The Taiwanese-Israeli Connection
In both Israel and Taiwan, a leading technological ecosystem developed at approximately the same time, with one clear difference - Israel is identified worldwide as a "startup nation", whereas Taiwan is identified as a "scale-up nation". While Taiwan has placed particular focus on the manufacturing aspect of semiconductors, Israel has focused on its relative strength and advantage: R&D. By combining the technological capabilities between these two ecosystems via joint cooperation, each country is able to wholesomely complement the others' needs and capabilities, creating significant opportunity for both parties. For example, this past January, Nova announced the expansion of its operations in Taiwan and the establishment of offices in Hsinchu, the "chip capital" of Taiwan. Another example is Valens, which announced in June its intention to launch a SPAC on the New York Stock Exchange, one of the leading strategic investors in the deal is Taiwanese MediaTek. These are merely two examples of impactful joint activities. The collaborative history between these two countries traces back nearly three decades, as Israel and Taiwan have had official trade relations since 1993.
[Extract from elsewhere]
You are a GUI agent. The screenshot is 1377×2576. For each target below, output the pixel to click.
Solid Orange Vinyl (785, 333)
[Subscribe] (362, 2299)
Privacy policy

According to the Israel Ministry of Economy and Industry in Taiwan, trade relations between Israel and Taiwan maintain a relatively constant volume of $1.5 billion, with a trade balance slightly in Taiwan's favor at a rate of about 55% - 45%. 61% of export activity as well as most import activity to Israel falls within the semiconductor industry. Taiwan's developed production chain provides significant opportunities for Israeli companies as reflected in Israeli exports to the country: expensive and sophisticated metrology machines used to control the final quality of chips, various sensors used in advanced manufacturing stages, as well as exporting various services such as advanced chip design. In addition, Israel exports advanced water solution services to Taiwan, as the semiconductor industry is very heavily reliant on water consumption and Taiwan is currently in the midst of a prolonged drought.
Over the last two years, Taiwan Startup Terrace supported by Small and Medium Administration, Ministry of Economy has been working to encourage technological innovation via expanding ties and joint activities between Israel and Taiwan. A number of innovative programs have been launched in order to achieve increased tech cooperation between the two countries, alongside activities taking place in cooperation with the commercial attachés of the Israeli Ministry of Economy & Industry in Taiwan.
Above - Representatives of the companies selected to participate in a joint program and representatives of the program's partners in Israel. Below - Representatives and Program Partners in Taiwan. credit: Nati Levi
Collaboration between the two semiconductor giants is strategic, especially in light of current and future challenges. For example, the automotive industry is currently facing a drastic shortage of semiconductors. Today, a new vehicle fresh off the production line will contain approximately fifty chips, as opposed to the individual chips that were required for automobiles from previous decades. This shortage will only worsen as the vehicles of the future become increasingly more innovative, sophisticated and autonomous. It is safe to assume that Taiwanese companies will lead the future of this industry by supplying semiconductors, among other crucial components. Now the question remains as to how to ensure that Israeli companies will also secure their place within the future supply chain of this radically innovative and vital industry.